First Quarter 2021 Financial Highlights

Research and Development (R&D) Expenses: R&D expenses were $23.9 million for the first quarter ended March 31, 2021, compared to $5.5 million for the first quarter ended March 31, 2020. The increase was primarily related to the company’s development programs, as a result of increased manufacturing-related spend, clinical and preclinical activities, and headcount.

General and Administrative (G&A) Expenses: G&A expenses were $8.2 million for the first quarter ended March 31, 2021, compared to less than $0.1 million for the first quarter ended March 31, 2020. The increase was primarily due to an increase in personnel costs resulting from increased headcount, professional services fees, and other corporate-related expenses.

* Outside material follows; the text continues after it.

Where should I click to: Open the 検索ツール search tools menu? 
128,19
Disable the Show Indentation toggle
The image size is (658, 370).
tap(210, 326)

Net loss: Net loss for the first quarter ended March 31, 2021 was $32.0 million, or $0.87 per share, as compared to a net loss of $5.4 million, or $0.50 per share, for the first quarter ended March 31, 2020.

Cash and cash equivalents: As of March 31, 2021, Taysha had $228.7 million in cash and cash equivalents, which is expected to support planned operations into 2023.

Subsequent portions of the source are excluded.